The stones appeared in the alley this past summer after several residents of Crestwood Place, a Northbrook senior apartment community, adopted the space. Many Crestwood residents, who use walkers and motorized chairs, travel through the alley to reach a nearby Walgreens.
Previously, they had to maneuver around discarded liquor bottles and other trash. Tall weeds obscured the alley’s only stop sign. People were illegally dumping furniture and oversized electronics, prompting a nearby business to install locks on its dumpsters.

When the Crestwood residents adopted the alley, they quickly began decorating — with a garden gnome, a welcome sign, and solar lighting. Then came Synek’s painted stones, which the residents had come across at a local food pantry. She was delighted and surprised to learn her artwork had found a home there.
“I love that the residents at Crestwood have chosen to add some rocks to the beautiful garden they have created in a previously overgrown and neglected area — another way to spread kindness and remind all of us of the good in people and our lives,” Synek says.
Crestwood Place seniors call their garden Blue Bird Way.
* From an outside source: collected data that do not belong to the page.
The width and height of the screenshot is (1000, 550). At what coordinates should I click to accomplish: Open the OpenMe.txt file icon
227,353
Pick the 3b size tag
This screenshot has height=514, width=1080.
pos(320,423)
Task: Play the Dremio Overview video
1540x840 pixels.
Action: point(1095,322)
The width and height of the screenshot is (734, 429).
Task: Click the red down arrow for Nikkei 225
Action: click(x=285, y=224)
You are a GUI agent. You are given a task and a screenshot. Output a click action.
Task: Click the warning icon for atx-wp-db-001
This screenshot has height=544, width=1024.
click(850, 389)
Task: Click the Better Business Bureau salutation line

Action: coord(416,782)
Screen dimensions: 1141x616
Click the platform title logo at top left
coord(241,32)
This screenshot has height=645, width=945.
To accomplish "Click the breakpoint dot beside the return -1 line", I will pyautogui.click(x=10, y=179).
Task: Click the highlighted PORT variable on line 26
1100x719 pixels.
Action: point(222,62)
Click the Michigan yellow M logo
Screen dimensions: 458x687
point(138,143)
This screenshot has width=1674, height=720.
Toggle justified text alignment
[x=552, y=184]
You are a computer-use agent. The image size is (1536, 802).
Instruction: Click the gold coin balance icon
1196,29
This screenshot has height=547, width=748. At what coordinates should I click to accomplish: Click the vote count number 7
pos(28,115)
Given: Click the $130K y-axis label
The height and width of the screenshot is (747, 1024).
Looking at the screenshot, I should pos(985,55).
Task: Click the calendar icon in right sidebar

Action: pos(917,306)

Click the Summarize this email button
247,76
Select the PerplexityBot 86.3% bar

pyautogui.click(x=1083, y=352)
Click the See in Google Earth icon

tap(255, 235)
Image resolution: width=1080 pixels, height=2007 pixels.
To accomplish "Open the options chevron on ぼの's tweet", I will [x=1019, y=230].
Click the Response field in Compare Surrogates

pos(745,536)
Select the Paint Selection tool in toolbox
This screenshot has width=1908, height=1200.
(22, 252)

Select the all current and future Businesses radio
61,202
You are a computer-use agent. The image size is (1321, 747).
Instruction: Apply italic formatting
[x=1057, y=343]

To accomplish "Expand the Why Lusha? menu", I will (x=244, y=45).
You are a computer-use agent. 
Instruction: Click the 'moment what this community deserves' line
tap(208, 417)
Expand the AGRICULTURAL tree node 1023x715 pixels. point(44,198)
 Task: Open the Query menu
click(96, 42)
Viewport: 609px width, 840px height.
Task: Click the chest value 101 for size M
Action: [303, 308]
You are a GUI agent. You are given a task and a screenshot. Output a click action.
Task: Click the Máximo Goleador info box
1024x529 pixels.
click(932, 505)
She says she’s received far more from the project than she ever expected and has lost track of how many she’s painted. “It feels like thousands.”
Synek began painting rocks during the pandemic. Her four-decade nursing career included roles in hospitals, home health agencies, retirement communities, and schools. From 2010 to 2023, she worked in hospital infectious disease and later in internal medicine before retiring at the end of August 2025.
At Glenbrook Hospital in Glenview, which Endeavor Health designated as its Covid-19 hospital during the pandemic, Synek says she saw “a lot of very scared and sad healthcare workers, and tensions were high. I just wanted to create something to help people smile and remind all of us to be kind.”
Synek’s husband, Rich, volunteers at the Northfield Township Food Pantry in Glenview and donates her painted stones there as well.
“In the past year or so, the Northfield Township Food Pantry has shared more than 300 of Katie’s beautiful, hand-painted rocks with clients, and they tend to disappear almost as soon as we set them out,” says Food Pantry Coordinator Julie Schaeffer. “Katie’s thoughtful creativity brings a little extra hope and joy to everyone who walks through our doors.” And now, also down a nearby alleyway.